What to do: Return every record verbatim, omitting all pictures.

───── Data for analysis

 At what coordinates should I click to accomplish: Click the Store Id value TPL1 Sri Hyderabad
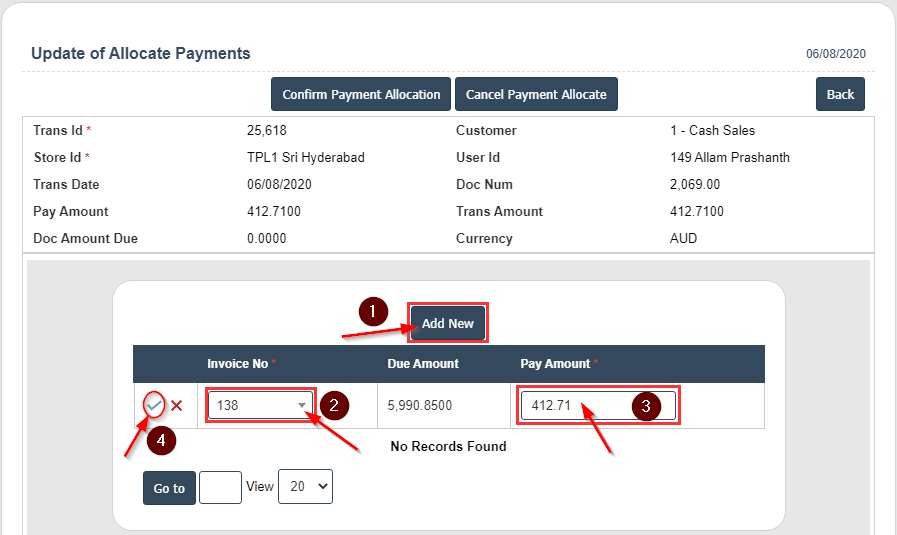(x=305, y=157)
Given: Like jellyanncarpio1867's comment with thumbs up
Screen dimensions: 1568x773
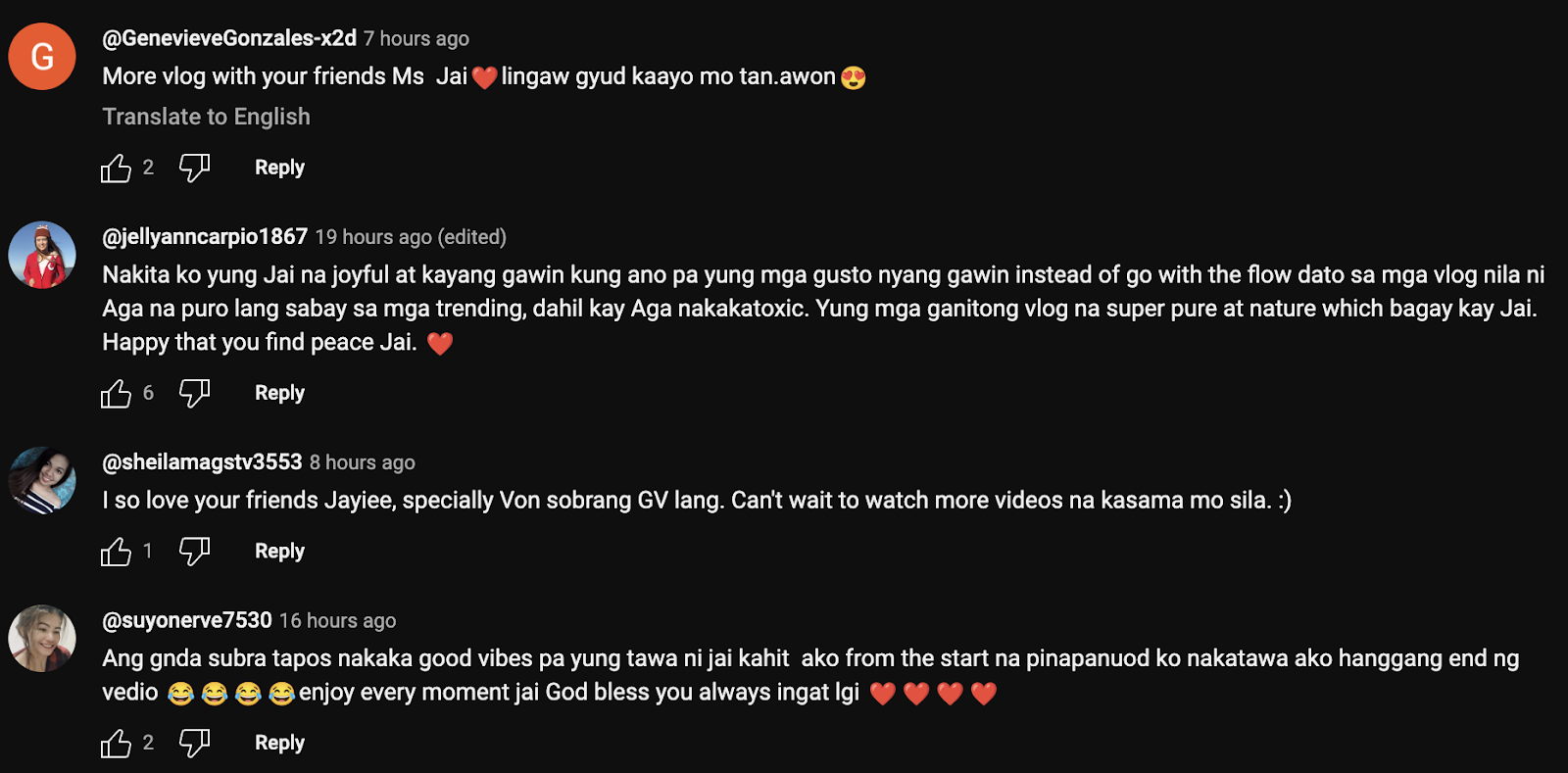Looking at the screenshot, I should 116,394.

──────────

Expected output:
 At what coordinates should I click to accomplish: Click the Store Id value TPL1 Sri Hyderabad
(x=305, y=157)
Given: Like jellyanncarpio1867's comment with thumbs up
Screen dimensions: 1568x773
Looking at the screenshot, I should 116,394.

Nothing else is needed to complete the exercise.